### Problem description
Only the lines from the one with "This screenshot has height=471, width=830." through the end of the material are wanted, copied exactly and with the pictures left out.

### Input material
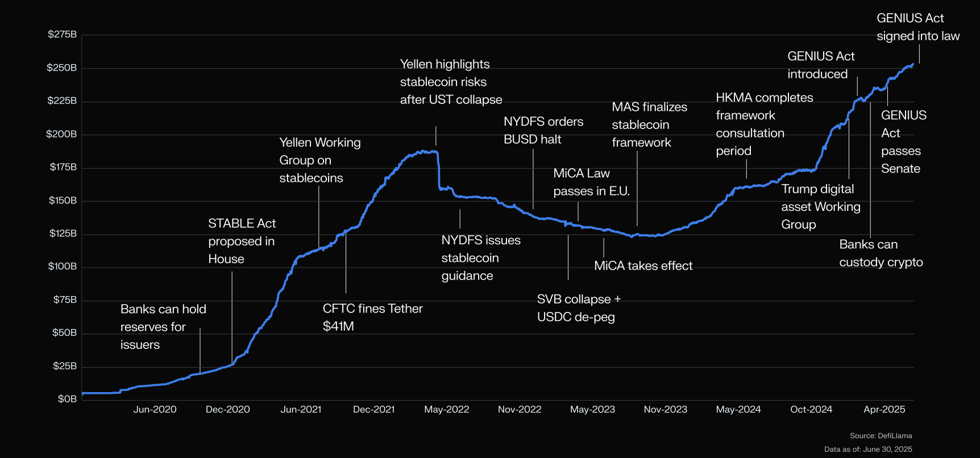Click the $250B y-axis label
This screenshot has height=458, width=980.
point(61,68)
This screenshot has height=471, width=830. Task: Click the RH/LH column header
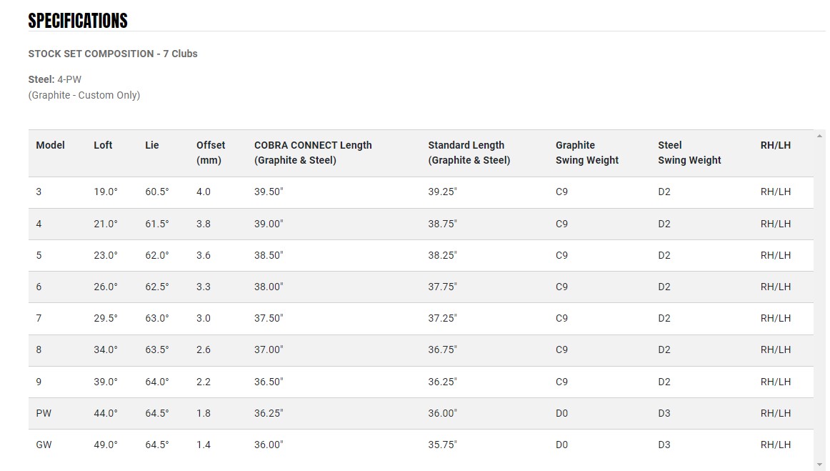click(x=775, y=145)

### Response for this exercise
This screenshot has height=471, width=830. Task: Click the RH/LH column header
click(x=775, y=145)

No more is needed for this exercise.